TO BE DONE. Render the rows as a Markdown table with columns "No." and "Line", skipping blank lines. Start at the first line of the rows and end with the line containing "I will pos(730,41).".

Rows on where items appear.
** Begin **
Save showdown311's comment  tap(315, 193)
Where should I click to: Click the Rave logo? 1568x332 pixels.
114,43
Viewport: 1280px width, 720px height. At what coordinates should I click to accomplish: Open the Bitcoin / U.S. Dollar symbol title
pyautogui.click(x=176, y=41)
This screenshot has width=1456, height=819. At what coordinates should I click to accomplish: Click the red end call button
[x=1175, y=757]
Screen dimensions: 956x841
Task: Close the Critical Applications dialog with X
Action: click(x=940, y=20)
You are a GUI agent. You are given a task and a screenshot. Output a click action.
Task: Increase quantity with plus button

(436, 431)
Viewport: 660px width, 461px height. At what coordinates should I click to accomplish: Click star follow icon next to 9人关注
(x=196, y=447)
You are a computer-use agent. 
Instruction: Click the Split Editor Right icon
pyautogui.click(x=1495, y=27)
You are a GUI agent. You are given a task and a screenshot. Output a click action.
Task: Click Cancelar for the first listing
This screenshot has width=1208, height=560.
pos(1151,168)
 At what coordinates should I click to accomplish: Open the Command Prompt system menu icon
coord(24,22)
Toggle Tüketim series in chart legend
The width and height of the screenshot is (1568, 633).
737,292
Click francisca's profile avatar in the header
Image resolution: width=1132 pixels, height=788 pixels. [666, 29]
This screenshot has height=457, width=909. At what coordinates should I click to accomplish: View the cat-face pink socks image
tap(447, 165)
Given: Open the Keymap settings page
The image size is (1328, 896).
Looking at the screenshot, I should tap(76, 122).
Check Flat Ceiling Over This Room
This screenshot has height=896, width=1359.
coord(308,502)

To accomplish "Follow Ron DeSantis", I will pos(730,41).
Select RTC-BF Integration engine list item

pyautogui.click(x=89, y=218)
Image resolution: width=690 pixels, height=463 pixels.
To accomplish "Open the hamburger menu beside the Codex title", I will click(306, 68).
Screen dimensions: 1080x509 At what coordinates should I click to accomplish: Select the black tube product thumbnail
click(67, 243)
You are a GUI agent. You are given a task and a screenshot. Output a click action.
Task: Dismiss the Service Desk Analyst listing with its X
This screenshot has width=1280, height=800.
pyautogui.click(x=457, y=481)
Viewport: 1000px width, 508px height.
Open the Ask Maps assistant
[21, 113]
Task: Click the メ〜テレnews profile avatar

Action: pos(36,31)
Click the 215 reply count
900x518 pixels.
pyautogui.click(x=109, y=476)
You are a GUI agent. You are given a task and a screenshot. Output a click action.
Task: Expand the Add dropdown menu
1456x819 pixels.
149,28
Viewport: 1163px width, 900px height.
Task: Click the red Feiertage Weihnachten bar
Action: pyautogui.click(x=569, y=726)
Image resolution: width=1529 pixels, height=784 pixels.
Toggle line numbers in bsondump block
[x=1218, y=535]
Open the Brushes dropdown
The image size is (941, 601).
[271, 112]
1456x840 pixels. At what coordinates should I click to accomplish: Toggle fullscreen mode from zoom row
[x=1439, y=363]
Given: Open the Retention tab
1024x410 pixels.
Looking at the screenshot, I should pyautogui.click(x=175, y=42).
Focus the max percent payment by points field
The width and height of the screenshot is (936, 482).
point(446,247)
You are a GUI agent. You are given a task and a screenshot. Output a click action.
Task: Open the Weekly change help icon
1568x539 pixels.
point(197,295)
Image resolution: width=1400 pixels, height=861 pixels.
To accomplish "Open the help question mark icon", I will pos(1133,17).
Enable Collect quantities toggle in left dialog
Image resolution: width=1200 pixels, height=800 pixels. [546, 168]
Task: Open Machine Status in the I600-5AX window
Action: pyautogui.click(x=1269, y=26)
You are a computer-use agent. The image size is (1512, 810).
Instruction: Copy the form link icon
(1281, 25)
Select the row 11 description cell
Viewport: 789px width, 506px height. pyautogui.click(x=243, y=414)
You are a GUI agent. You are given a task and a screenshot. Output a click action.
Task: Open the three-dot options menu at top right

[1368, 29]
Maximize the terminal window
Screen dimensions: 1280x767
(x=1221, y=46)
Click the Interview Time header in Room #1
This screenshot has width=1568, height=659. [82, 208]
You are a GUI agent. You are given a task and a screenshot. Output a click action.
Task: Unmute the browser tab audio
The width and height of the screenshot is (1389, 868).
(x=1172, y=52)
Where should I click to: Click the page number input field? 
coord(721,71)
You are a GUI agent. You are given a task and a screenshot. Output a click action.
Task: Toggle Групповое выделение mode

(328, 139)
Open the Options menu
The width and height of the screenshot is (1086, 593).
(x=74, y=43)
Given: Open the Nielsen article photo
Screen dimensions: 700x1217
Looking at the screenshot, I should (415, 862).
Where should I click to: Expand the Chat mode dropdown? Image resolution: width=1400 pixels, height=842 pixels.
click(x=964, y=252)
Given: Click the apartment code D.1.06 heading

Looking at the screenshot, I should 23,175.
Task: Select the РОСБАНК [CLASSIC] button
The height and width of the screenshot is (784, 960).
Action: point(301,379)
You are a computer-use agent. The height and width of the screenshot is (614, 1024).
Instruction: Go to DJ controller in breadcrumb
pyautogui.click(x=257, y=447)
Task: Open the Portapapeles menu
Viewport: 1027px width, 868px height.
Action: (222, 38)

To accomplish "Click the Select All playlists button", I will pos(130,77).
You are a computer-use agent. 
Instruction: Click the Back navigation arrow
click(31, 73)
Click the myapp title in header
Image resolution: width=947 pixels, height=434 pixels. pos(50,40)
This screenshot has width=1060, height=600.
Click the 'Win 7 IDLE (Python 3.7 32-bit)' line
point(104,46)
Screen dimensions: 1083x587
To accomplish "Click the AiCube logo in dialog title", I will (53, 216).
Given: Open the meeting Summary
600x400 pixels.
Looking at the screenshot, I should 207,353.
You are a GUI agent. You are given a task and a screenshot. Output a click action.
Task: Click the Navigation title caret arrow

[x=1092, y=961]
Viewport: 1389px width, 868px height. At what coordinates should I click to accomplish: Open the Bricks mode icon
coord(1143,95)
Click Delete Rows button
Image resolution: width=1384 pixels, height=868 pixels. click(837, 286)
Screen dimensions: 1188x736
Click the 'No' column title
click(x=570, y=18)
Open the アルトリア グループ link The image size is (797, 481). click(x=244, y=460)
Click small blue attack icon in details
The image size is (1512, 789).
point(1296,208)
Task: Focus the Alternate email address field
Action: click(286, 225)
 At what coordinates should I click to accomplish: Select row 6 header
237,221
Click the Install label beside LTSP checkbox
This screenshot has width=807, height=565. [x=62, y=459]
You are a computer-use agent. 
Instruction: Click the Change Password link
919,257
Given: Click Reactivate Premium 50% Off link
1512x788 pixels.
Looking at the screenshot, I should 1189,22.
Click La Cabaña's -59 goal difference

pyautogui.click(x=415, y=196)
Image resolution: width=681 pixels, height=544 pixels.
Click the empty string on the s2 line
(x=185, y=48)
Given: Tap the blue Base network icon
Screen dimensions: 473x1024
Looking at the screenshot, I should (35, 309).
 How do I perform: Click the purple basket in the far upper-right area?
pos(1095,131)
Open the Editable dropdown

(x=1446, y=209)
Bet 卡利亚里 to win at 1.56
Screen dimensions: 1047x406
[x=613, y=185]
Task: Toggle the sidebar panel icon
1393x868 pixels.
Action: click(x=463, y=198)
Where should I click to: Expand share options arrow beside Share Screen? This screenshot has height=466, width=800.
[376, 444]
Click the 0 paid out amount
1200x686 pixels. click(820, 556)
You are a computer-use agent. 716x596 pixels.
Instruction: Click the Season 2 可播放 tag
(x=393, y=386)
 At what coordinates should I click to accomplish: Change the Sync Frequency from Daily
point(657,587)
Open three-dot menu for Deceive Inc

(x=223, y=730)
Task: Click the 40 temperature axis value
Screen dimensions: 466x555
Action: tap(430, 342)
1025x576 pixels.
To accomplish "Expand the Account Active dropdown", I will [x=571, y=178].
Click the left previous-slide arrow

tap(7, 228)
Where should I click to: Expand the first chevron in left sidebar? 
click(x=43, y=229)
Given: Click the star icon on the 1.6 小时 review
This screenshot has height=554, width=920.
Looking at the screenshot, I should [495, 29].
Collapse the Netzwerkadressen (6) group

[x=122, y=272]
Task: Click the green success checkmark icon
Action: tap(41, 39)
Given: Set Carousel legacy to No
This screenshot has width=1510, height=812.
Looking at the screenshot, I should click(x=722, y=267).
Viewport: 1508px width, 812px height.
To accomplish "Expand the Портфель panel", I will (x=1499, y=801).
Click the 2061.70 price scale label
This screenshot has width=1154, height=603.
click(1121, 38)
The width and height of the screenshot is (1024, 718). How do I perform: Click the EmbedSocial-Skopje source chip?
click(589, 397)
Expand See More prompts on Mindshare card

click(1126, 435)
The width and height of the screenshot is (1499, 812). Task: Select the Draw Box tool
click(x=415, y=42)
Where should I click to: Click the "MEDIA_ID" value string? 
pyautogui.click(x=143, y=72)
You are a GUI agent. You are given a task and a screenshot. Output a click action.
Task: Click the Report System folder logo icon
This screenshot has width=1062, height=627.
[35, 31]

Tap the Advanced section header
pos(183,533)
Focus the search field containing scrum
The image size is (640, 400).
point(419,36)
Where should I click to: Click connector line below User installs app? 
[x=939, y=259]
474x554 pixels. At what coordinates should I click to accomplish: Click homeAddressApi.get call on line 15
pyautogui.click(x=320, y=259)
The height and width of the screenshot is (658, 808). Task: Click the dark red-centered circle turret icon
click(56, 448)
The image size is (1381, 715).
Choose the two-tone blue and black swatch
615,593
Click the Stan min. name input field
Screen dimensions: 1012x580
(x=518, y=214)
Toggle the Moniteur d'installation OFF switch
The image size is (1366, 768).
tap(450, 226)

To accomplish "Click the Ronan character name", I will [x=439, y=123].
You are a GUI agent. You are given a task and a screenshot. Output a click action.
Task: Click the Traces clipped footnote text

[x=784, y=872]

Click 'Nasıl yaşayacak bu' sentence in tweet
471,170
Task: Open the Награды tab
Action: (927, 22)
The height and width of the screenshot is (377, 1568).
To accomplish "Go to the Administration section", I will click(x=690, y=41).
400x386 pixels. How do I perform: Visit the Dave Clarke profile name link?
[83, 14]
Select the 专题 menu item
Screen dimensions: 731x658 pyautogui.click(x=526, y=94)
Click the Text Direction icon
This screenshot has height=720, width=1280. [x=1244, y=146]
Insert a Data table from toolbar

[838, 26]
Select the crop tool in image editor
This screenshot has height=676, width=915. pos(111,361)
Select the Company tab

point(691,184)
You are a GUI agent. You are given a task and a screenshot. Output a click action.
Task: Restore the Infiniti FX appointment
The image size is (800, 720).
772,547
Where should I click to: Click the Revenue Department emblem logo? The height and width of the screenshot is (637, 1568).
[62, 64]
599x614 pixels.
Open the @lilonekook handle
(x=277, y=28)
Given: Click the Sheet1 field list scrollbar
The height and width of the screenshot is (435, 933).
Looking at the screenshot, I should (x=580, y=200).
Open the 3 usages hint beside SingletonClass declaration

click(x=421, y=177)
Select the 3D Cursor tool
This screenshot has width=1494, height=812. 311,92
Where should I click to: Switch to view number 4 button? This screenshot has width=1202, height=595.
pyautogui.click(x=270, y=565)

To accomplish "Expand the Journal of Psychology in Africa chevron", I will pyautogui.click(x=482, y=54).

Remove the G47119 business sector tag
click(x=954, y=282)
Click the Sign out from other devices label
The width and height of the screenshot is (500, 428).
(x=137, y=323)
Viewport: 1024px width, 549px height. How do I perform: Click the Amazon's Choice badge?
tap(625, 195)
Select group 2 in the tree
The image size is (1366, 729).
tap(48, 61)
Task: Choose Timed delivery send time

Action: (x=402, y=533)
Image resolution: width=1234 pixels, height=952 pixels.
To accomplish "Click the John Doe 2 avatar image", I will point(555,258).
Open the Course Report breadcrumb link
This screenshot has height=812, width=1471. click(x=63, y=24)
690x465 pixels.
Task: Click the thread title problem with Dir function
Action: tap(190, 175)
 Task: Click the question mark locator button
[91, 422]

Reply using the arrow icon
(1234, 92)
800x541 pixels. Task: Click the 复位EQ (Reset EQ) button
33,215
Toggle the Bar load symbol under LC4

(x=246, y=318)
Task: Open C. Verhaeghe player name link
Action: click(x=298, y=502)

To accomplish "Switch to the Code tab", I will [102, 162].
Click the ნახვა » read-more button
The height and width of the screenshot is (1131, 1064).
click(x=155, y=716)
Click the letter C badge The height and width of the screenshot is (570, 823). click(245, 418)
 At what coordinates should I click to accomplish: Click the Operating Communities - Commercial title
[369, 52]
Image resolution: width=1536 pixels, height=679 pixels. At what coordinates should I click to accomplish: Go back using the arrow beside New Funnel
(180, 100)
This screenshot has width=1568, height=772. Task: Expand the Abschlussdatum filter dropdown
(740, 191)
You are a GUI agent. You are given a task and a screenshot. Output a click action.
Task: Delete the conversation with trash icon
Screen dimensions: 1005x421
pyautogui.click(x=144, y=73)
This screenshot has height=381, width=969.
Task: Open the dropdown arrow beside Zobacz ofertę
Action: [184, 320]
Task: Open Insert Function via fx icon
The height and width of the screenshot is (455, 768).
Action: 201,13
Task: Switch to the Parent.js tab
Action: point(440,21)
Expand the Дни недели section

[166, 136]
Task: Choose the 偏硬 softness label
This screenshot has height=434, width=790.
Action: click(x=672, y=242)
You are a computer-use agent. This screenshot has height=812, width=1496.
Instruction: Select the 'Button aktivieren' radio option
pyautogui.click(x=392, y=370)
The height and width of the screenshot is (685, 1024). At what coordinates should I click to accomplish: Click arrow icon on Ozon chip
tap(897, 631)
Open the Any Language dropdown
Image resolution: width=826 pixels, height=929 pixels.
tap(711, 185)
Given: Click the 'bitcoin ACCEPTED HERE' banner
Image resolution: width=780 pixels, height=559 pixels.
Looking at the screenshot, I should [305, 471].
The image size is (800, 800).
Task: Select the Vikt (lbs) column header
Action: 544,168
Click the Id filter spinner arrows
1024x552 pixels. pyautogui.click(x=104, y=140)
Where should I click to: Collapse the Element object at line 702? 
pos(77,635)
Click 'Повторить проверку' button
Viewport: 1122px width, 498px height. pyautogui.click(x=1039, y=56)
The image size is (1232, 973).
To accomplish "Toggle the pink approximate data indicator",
** End **
REPLY.
| No. | Line |
|---|---|
| 1 | Save showdown311's comment  tap(315, 193) |
| 2 | Where should I click to: Click the Rave logo? 1568x332 pixels. |
| 3 | 114,43 |
| 4 | Viewport: 1280px width, 720px height. At what coordinates should I click to accomplish: Open the Bitcoin / U.S. Dollar symbol title |
| 5 | pyautogui.click(x=176, y=41) |
| 6 | This screenshot has width=1456, height=819. At what coordinates should I click to accomplish: Click the red end call button |
| 7 | [x=1175, y=757] |
| 8 | Screen dimensions: 956x841 |
| 9 | Task: Close the Critical Applications dialog with X |
| 10 | Action: click(x=940, y=20) |
| 11 | You are a GUI agent. You are given a task and a screenshot. Output a click action. |
| 12 | Task: Increase quantity with plus button |
| 13 | (436, 431) |
| 14 | Viewport: 660px width, 461px height. At what coordinates should I click to accomplish: Click star follow icon next to 9人关注 |
| 15 | (x=196, y=447) |
| 16 | You are a computer-use agent.  |
| 17 | Instruction: Click the Split Editor Right icon |
| 18 | pyautogui.click(x=1495, y=27) |
| 19 | You are a GUI agent. You are given a task and a screenshot. Output a click action. |
| 20 | Task: Click Cancelar for the first listing |
| 21 | This screenshot has width=1208, height=560. |
| 22 | pos(1151,168) |
| 23 |  At what coordinates should I click to accomplish: Open the Command Prompt system menu icon |
| 24 | coord(24,22) |
| 25 | Toggle Tüketim series in chart legend |
| 26 | The width and height of the screenshot is (1568, 633). |
| 27 | 737,292 |
| 28 | Click francisca's profile avatar in the header |
| 29 | Image resolution: width=1132 pixels, height=788 pixels. [666, 29] |
| 30 | This screenshot has height=457, width=909. At what coordinates should I click to accomplish: View the cat-face pink socks image |
| 31 | tap(447, 165) |
| 32 | Given: Open the Keymap settings page |
| 33 | The image size is (1328, 896). |
| 34 | Looking at the screenshot, I should tap(76, 122). |
| 35 | Check Flat Ceiling Over This Room |
| 36 | This screenshot has height=896, width=1359. |
| 37 | coord(308,502) |
| 38 | To accomplish "Follow Ron DeSantis", I will pos(730,41). |